Per comprendere bene Non sei più tu è molto importante anche Falene. Quest’ultimo è una sorta di cesura. È il mio penultimo lavoro in cui ripongo il mio corpo in delle teche. Un lavoro durissimo dal punto di vista progettuale e pratico, ma anche dal punto di vista umano. Infatti dopo di questo mi sono fermata per quasi due anni. A dir la verità in questi due anni ho presentato Lucido, un’esperienza esclusivamente live svolta al Museo Remo Brindisi. Diciamo che però non ero realmente lucida, è stato un po’ un elettroshock.
Tornando a Falene, nel video, ripongo il mio corpo in delle teche di vetro, c’è un passaggio, un’attesa. Io mi tolgo questo corpo perché sapevo che per un po’ non sarebbe stato utilizzato nel senso canonico della performance.
Questo è stato quindi lo stacco che ti ha portato ad abbandonare la dimensione fisica della performance, in favore dell’azione meccanica che ha dato vita a Non sei più tu.

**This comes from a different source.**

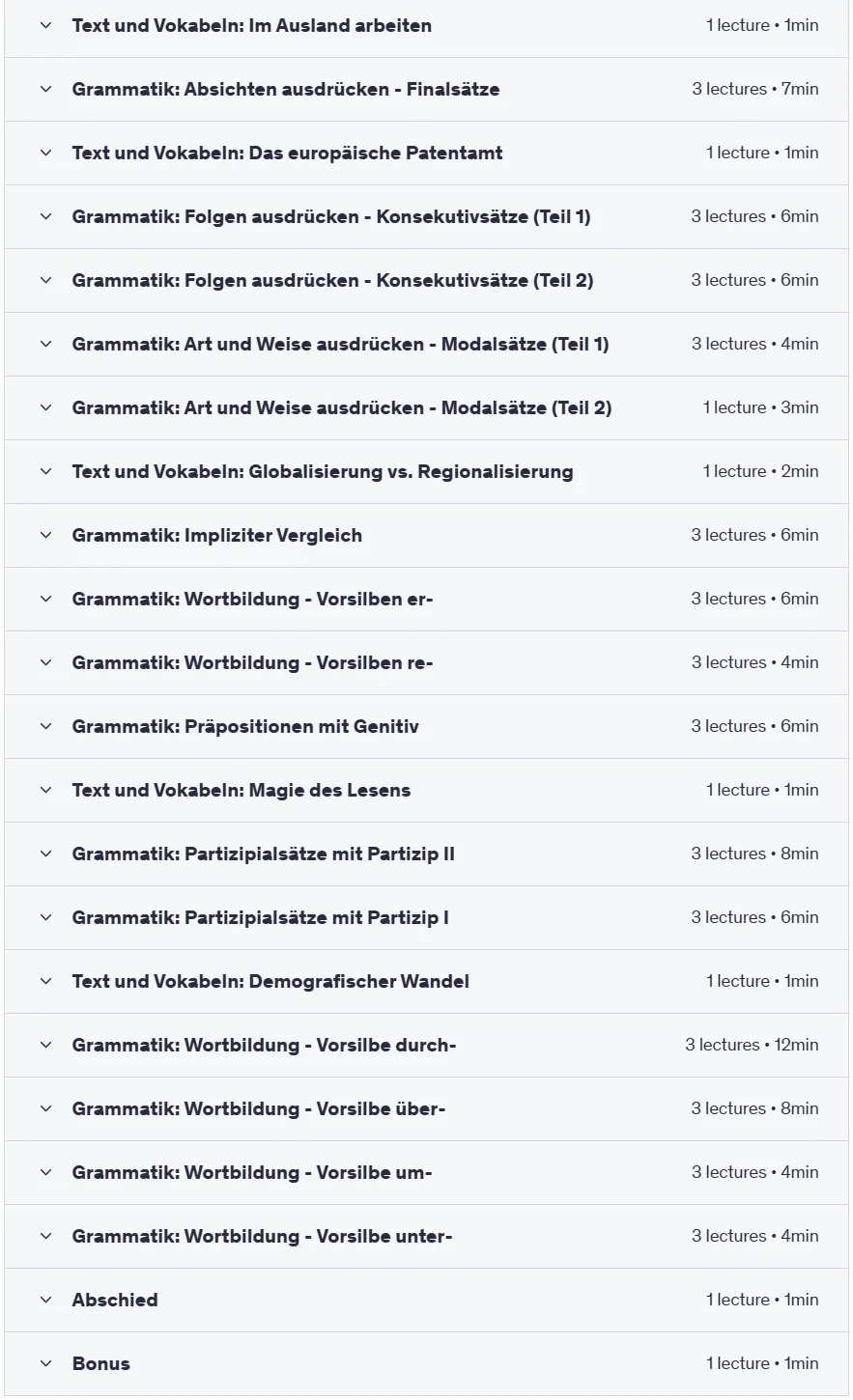Expand the Im Ausland arbeiten section chevron

click(x=45, y=26)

Esatto. Volevo eliminare il corpo, spostarlo in qualche modo. Non potevo però esimermi dal fare una ricerca performativa. Dovevo comunque creare un oggetto organico e fisico attraverso una specie di sintesi. La stampa 3D in questo caso mi ha chiamato; appena mi sono confrontata con chi lavora in questo campo, mi sono resa sempre più conto che questo processo è una performance. Mi hanno detto che servivano giornate ininterrotte per la realizzazione del lavoro, e che se il processo di stampa fosse stato per qualche motivo interrotto sarebbe stato necessario iniziare nuovamente la stampa. Ho subito pensato alla performance.
Allo stesso tempo sei anche tornata alle tue origini, negli anni Novanta il cyberpunk stimolava molto il tuo lavoro, penso a Scheda madre + unità 1. In modo molto diverso questa venatura sembra ancora ben radicata nel tuo lavoro.
Non sei più tu lascia molta liberà di visione, contiene una serie di rimandi molto liberi, è giusto pensare al cyber, all’azione della macchina. Con questo lavoro compio anche un passaggio netto, al contrario delle precedenti performance l’oggetto diventa completamente nero: la mia pelle è cambiata. La superficie, la texture dell’urna rappresenta la mia pelle. L’oggetto in qualche modo contiene il mio corpo. All’interno dell’urna è presente della grafite, il suo colore è lo stesso della cenere, ma è comunque un materiale organico che rappresenta il mio corpo.
Questa mostra testimonia un punto di svolta importante per la tua carriera.
La sensazione è quella di voler guardare indietro, di attingere al mio passato come un bagaglio acquisito per arrivare a qualcosa di nuovo.